The award will be presented at the Space Foundation’s yearly opening ceremony of the Space Symposium in Colorado on April 17.
“Within its first year of operations, the work and revelations by the James Webb Space Telescope team has opened an entirely new chapter of knowledge and inspiration that will forever change our lives and history,” said Space Foundation CEO Tom Zelibor. “This is an unparalleled achievement and is transforming astronomy and space science while delivering new inspiration and imagination to every generation and corner of our planet. The partnerships and collaborations between nations, researchers, industry members, and more have also highlighted the incredible things we can do together as we promote knowledge.”
Webb, the world’s premier space science telescope, launched on December 25, 2021. In 2022, the Webb team successfully completed an intricate series of deployments to unfold the observatory into its final configuration in space. They then precisely aligned its mirrors to within nanometers, set up and tested its powerful instruments, and officially began Webb’s mission to explore the infrared universe.
With its optics performing nearly twice as well as the mission required, Webb is discovering some of the earliest galaxies ever observed, peering through dusty clouds to see stars forming, and delivering a more detailed view of the atmospheres of planets outside our solar system than ever before. Webb has also captured new views of planets within our solar system, including the clearest look at Neptune’s rings in decades. The Swigert award, which pays tribute to NASA astronaut Jack Swigert for his legacy of space exploration, will recognize the contributions of the team members who designed, developed, and now operate the Webb mission.
“Our vast and dedicated team on the James Webb Space Telescope mission is already bringing us closer and closer to seeing the earliest, most distant galaxies that shine in our universe,” said Sandra Connelly, acting associate administrator for the Science Mission Directorate at NASA Headquarters. “Webb is an international collaboration involving a group of thousands of diverse people that has launched NASA into a new era of world-class science and is revolutionizing our view of the cosmos.”
Recent winners of the John L. “Jack” Swigert, Jr. Award include NASA and the University of Arizona OSIRIS-REx team, the teams behind the NASA JPL Mars Ingenuity Helicopter and InSight-Mars Cube One, NASA Dawn, and Cassini.
Recently, the Webb mission’s accomplishments also have been recognized by organizations including the National Space Club and Foundation, National Air and Space Museum, Aviation Week, Bloomberg Businessweek, Popular Science, and TIME.

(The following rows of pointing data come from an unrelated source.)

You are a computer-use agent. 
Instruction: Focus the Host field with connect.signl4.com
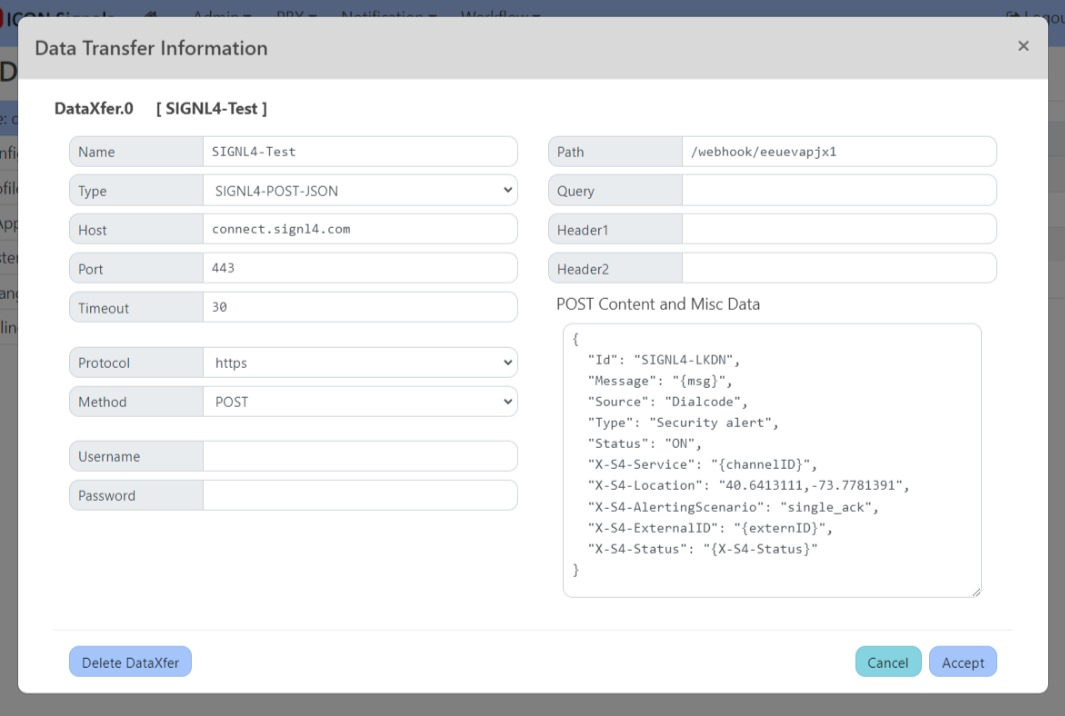(360, 230)
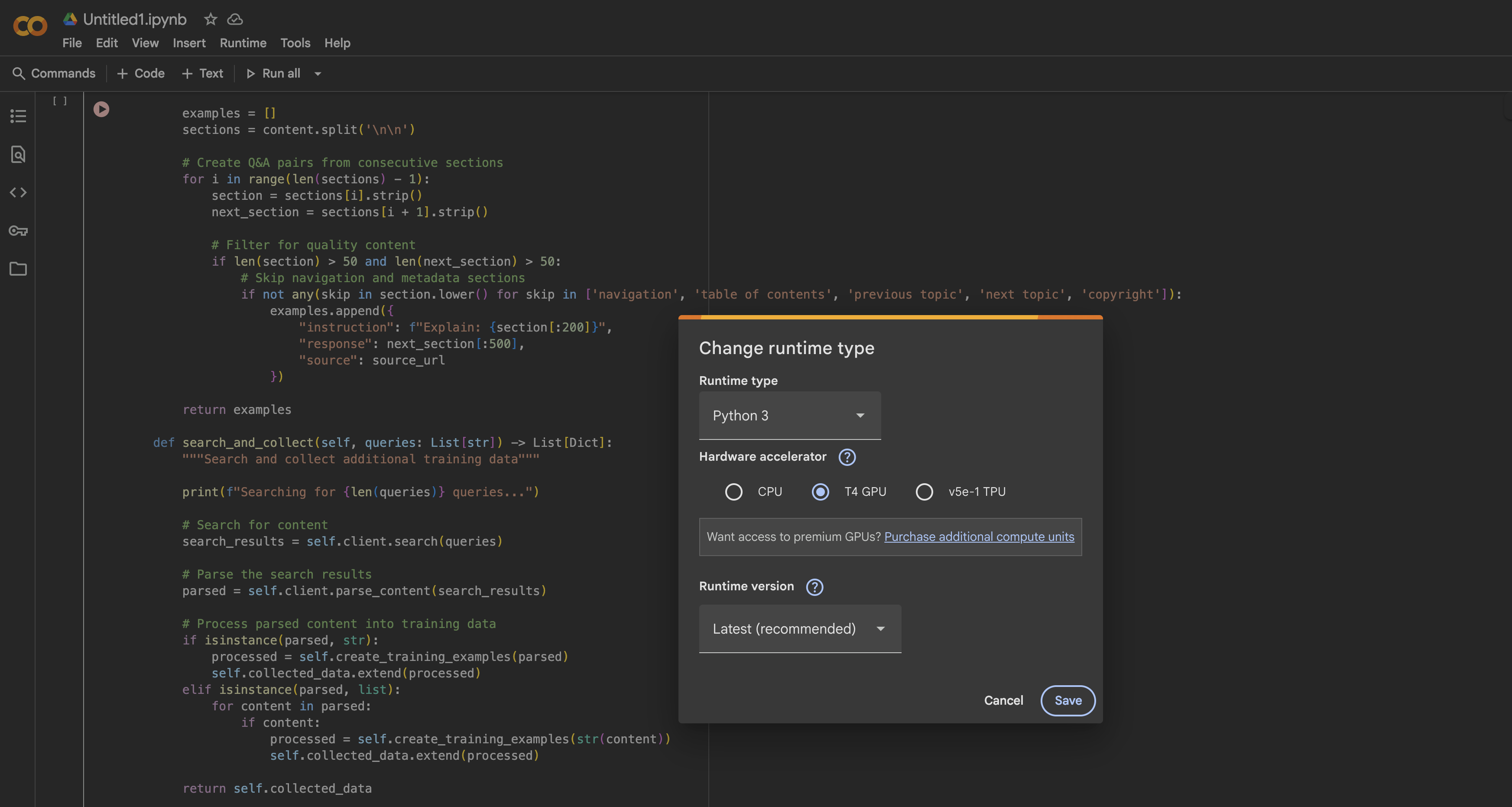Star the Untitled1.ipynb notebook
The width and height of the screenshot is (1512, 807).
pyautogui.click(x=210, y=20)
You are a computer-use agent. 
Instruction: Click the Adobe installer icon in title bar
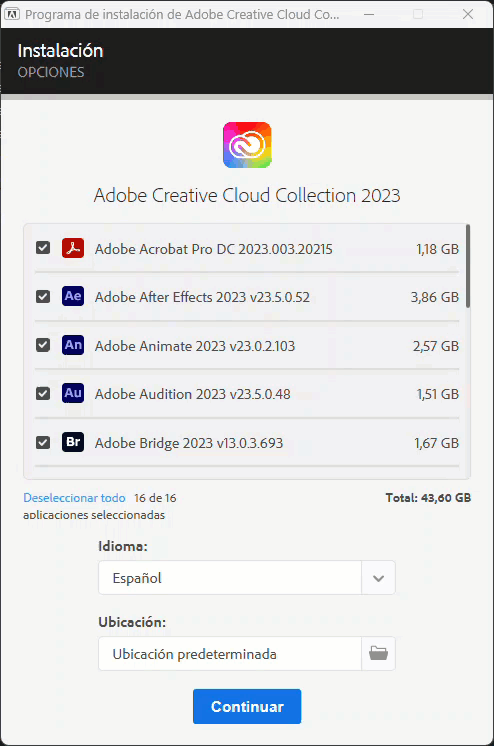[12, 14]
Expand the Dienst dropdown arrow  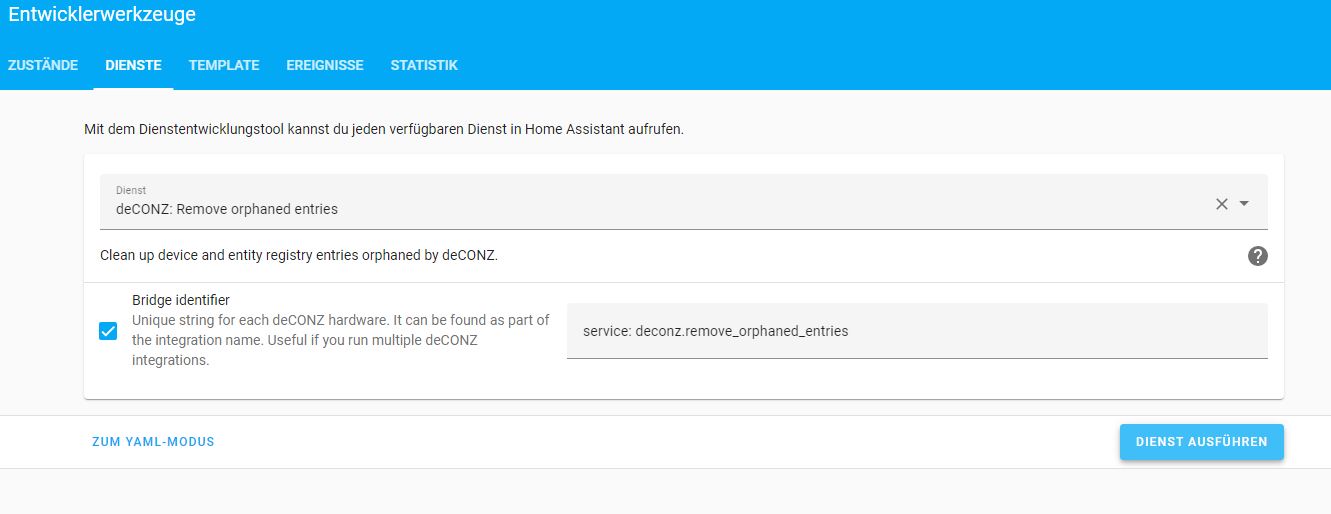pos(1245,203)
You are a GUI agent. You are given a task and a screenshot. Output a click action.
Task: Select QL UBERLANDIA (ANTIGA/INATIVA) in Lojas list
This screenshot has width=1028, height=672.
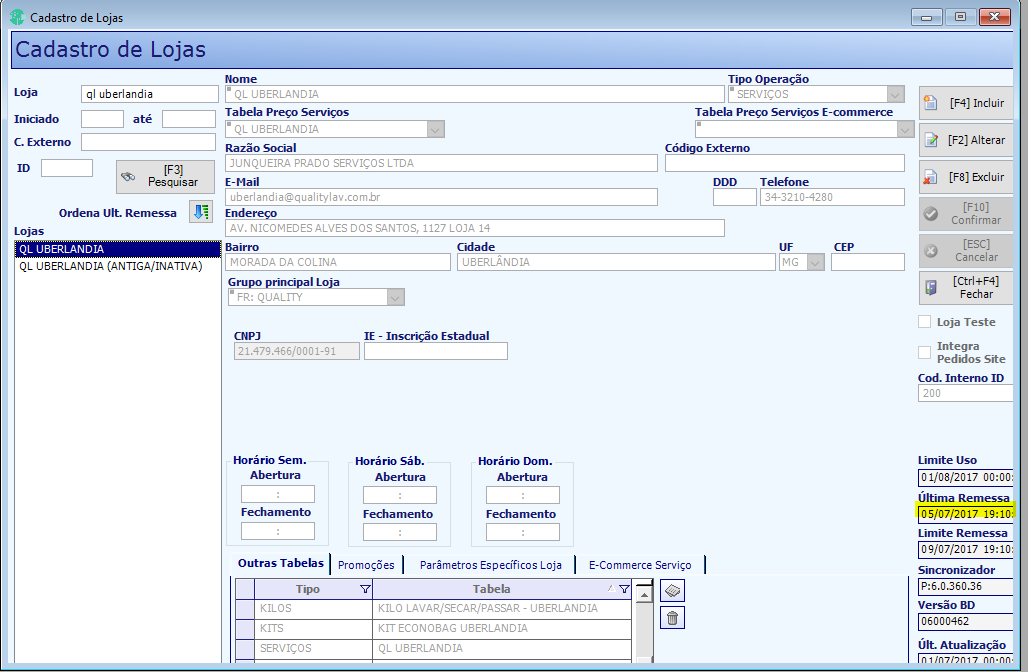point(111,266)
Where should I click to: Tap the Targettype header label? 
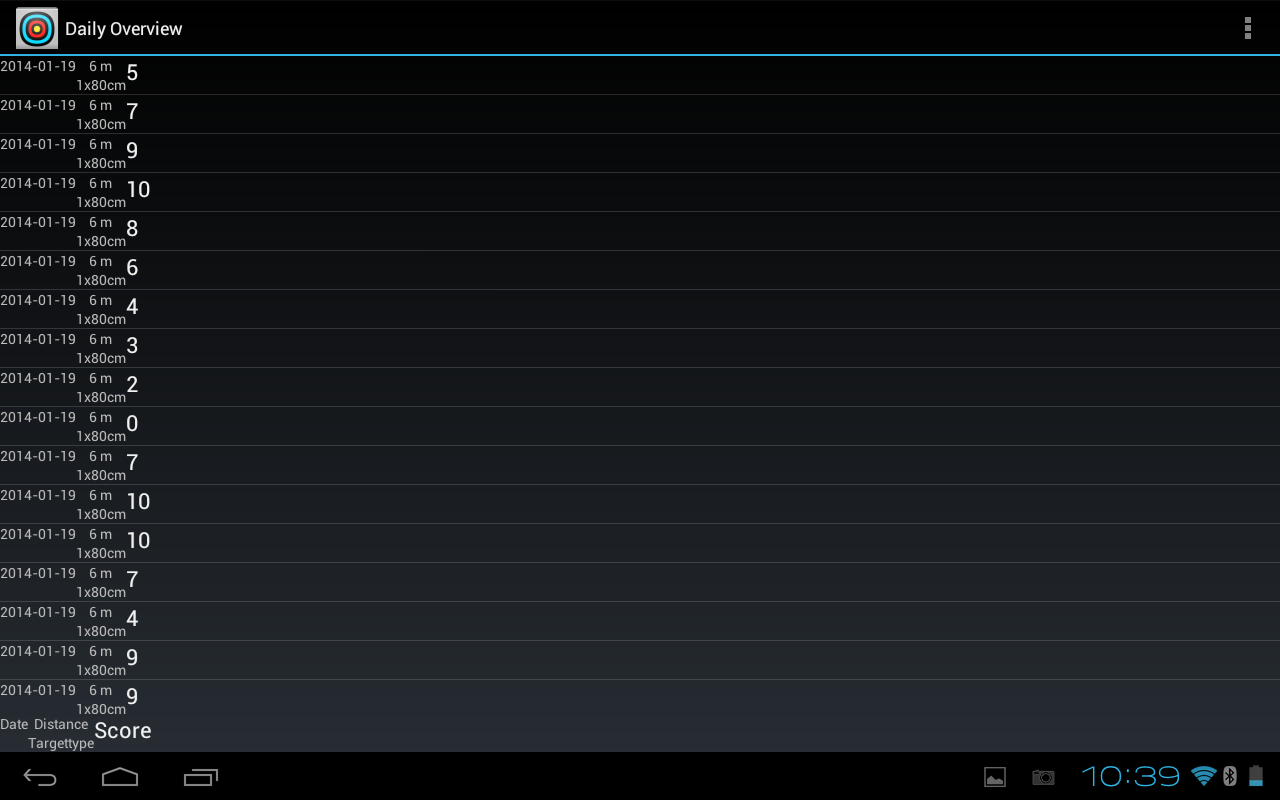point(61,744)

Webb, an international mission led by NASA with its partners ESA (European Space Agency) and CSA (Canadian Space Agency), is the world’s premier space science observatory. Its design pushed the boundaries of space telescope capabilities to solve mysteries in our solar system, look beyond to distant worlds around other stars, and probe the mysterious structures and origins of our universe and our place in it.
NASA Headquarters in Washington oversees the Webb mission. NASA Goddard manages Webb for the agency and oversees work on the mission performed by the Space Telescope Science Institute, Northrop Grumman, and other mission partners, including Ball Aerospace. In addition to Goddard, several NASA centers contributed to the project, including the agency’s Johnson Space Center in Houston, Jet Propulsion Laboratory in southern California, Marshall Space Flight Center in Huntsville, Alabama, Ames Research Center in California’s Silicon Valley, and others.